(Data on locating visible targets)
━━━━━━━━━━

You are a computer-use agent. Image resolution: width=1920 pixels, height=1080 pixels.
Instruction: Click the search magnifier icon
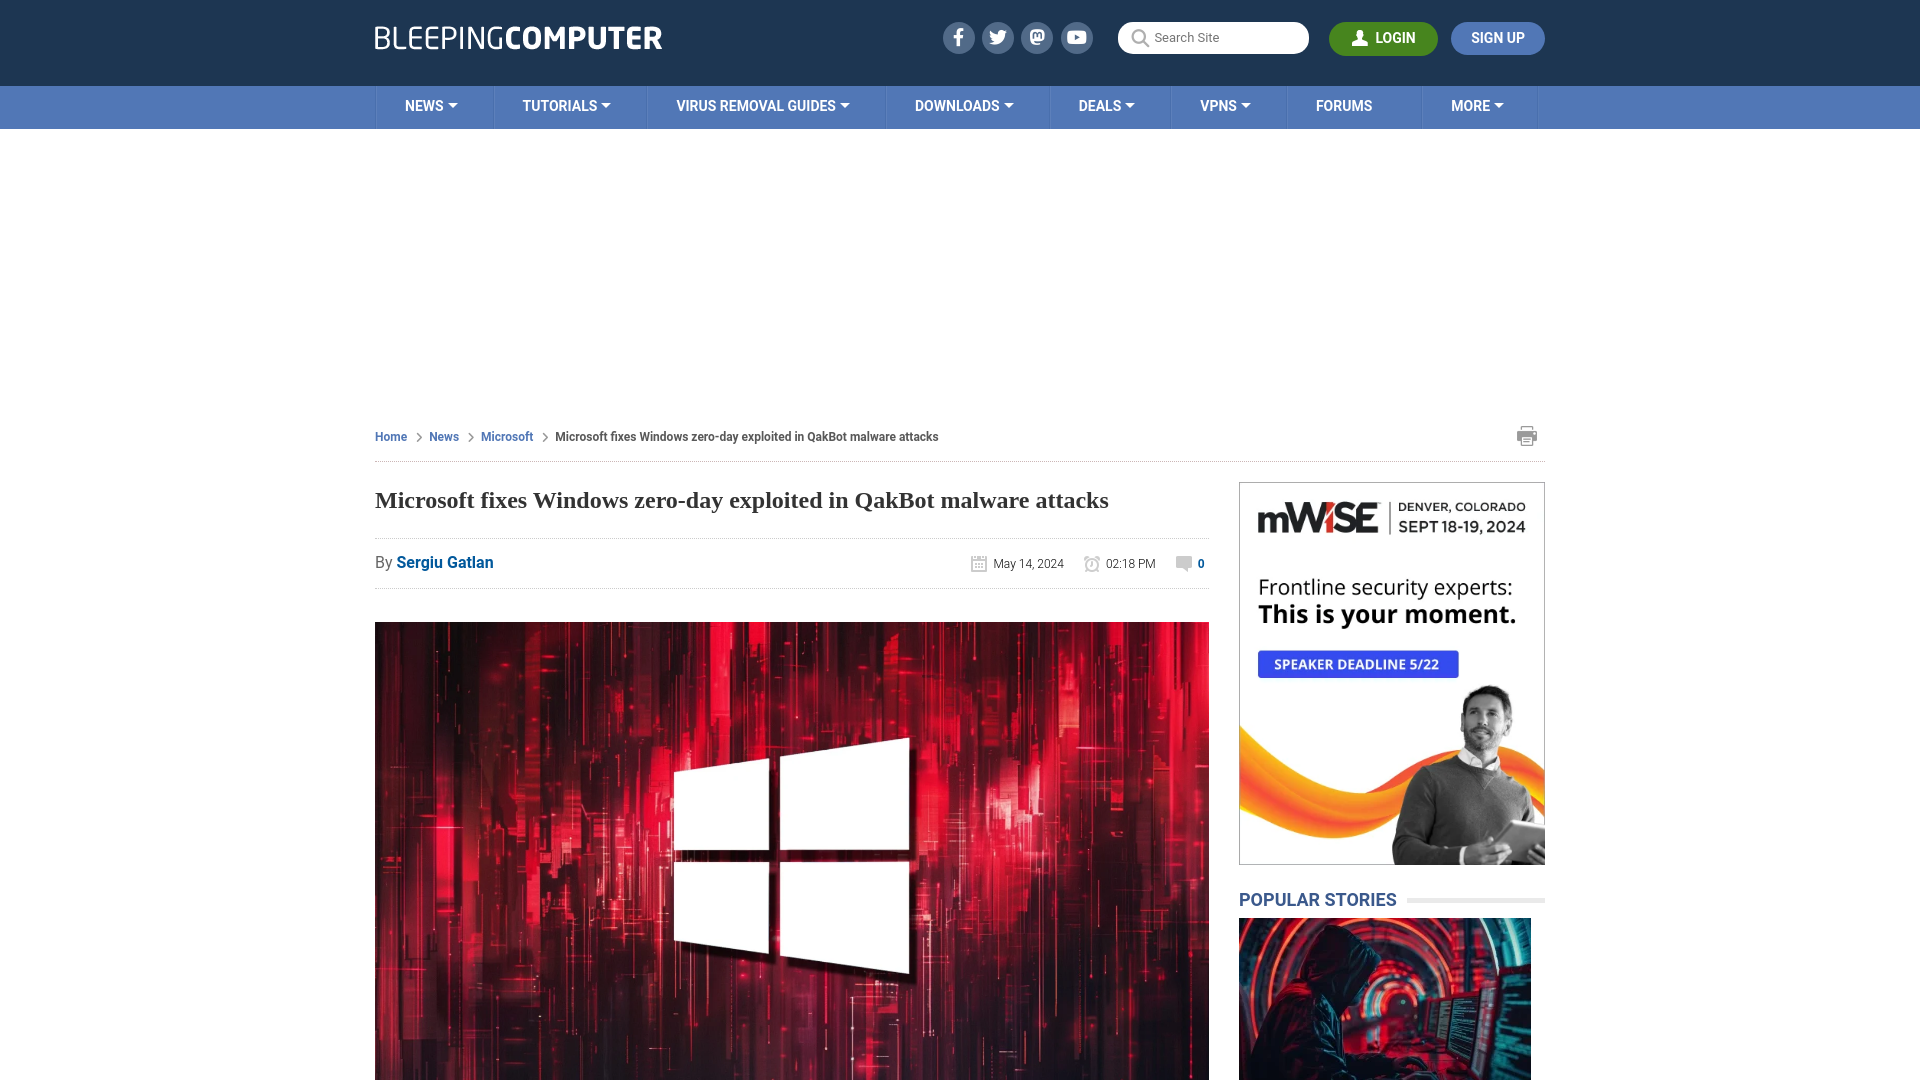click(1138, 37)
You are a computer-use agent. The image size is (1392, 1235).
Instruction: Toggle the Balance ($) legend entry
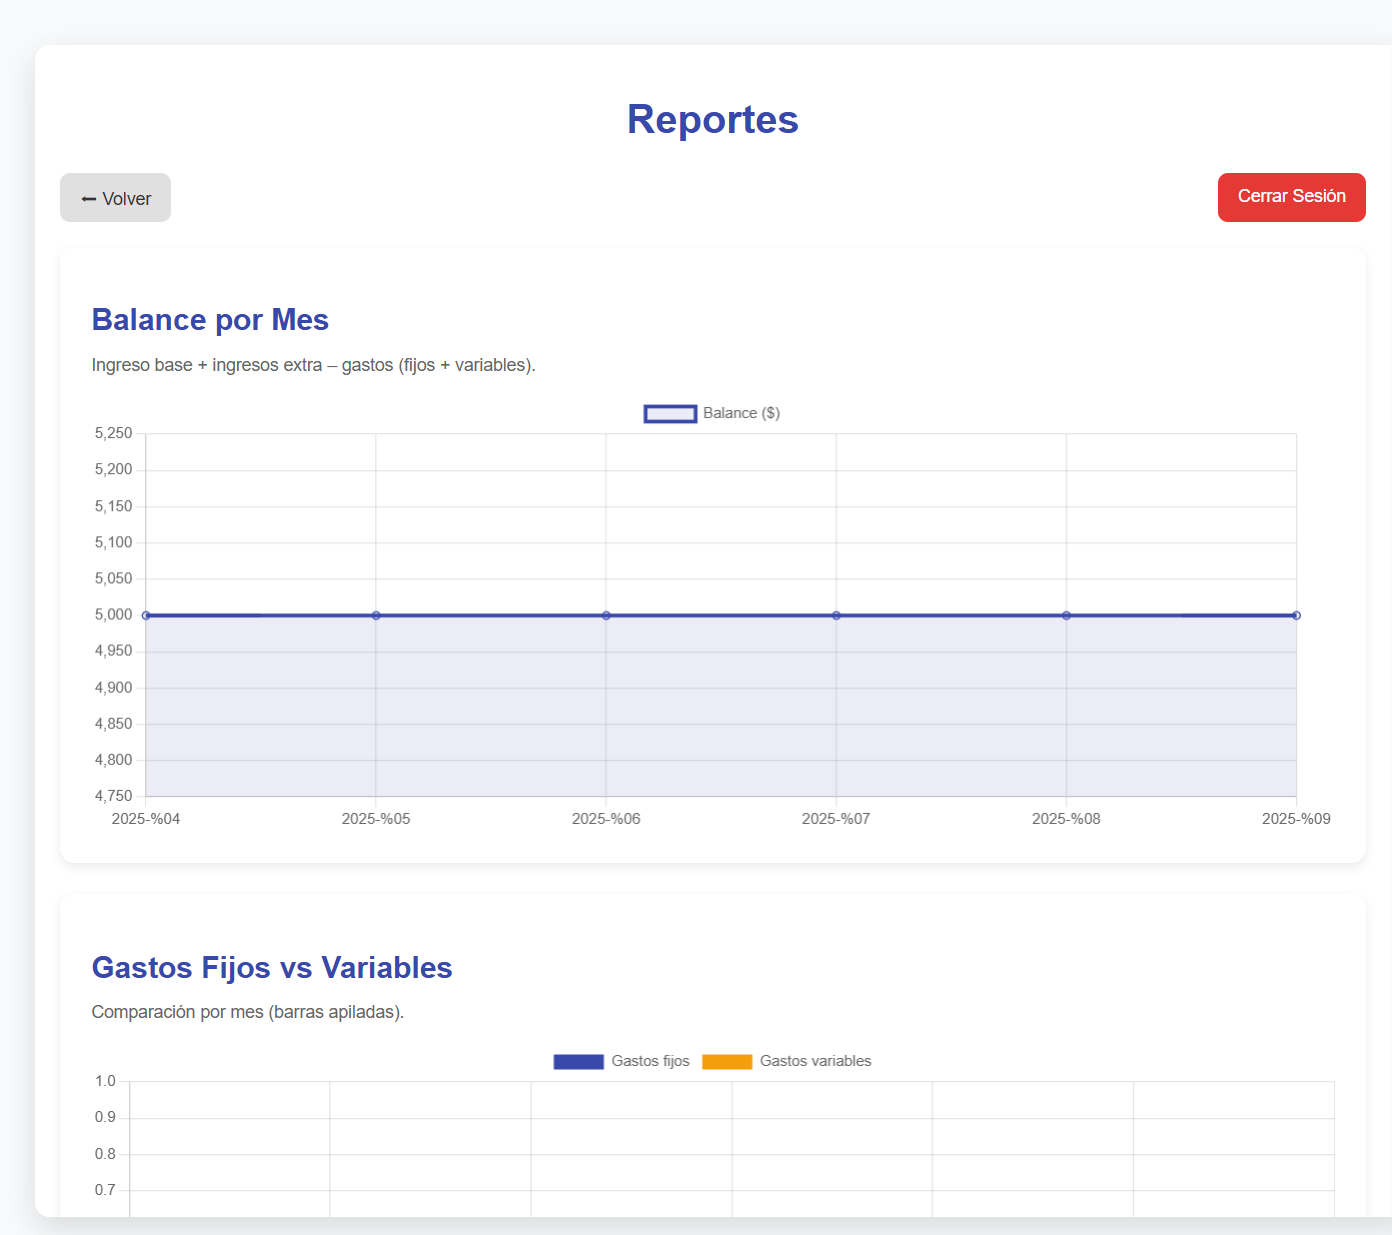711,413
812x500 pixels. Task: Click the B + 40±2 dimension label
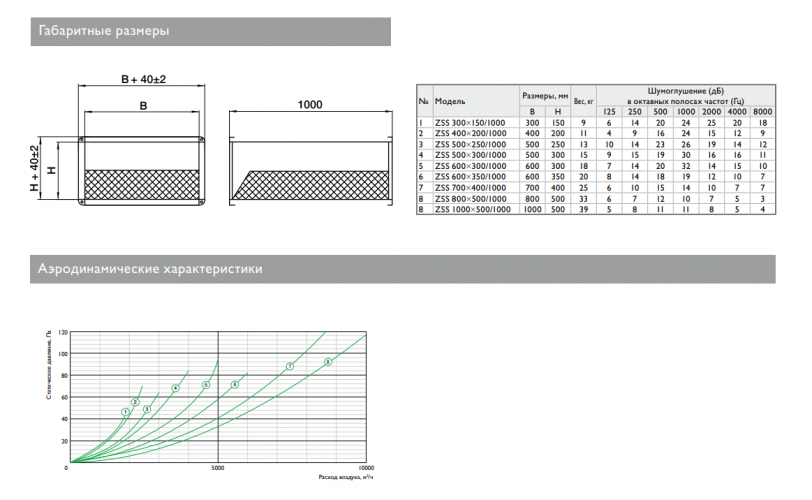pyautogui.click(x=143, y=79)
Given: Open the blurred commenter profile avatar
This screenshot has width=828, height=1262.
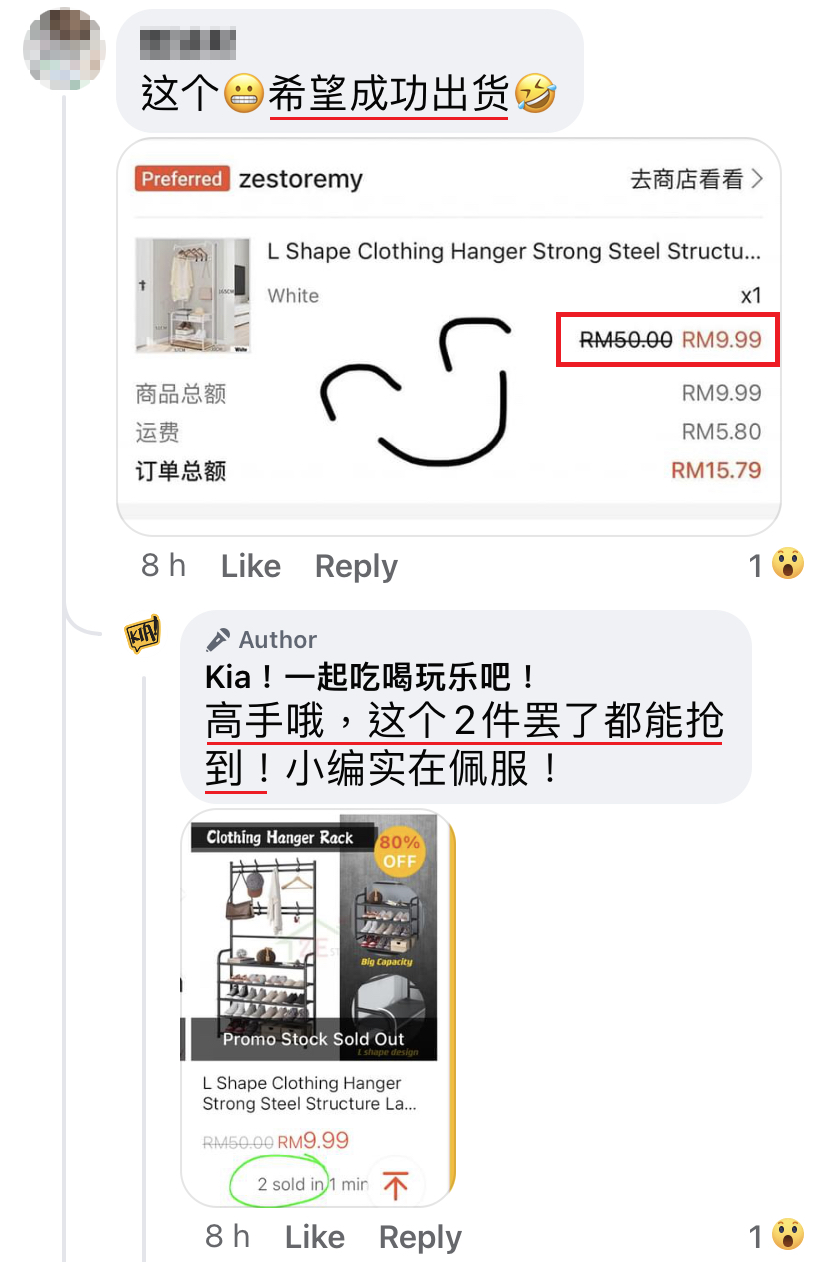Looking at the screenshot, I should pos(64,49).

━━━━━━━━━━

SHORT TASK
Pull out each line of the rows above that contains the string "agent". Letter case counts.

CORRECT RESULT
You are a computer-use agent. Image resolution: width=1920 pixels, height=1080 pixels.
You are a computer-use agent. The image size is (1392, 1235).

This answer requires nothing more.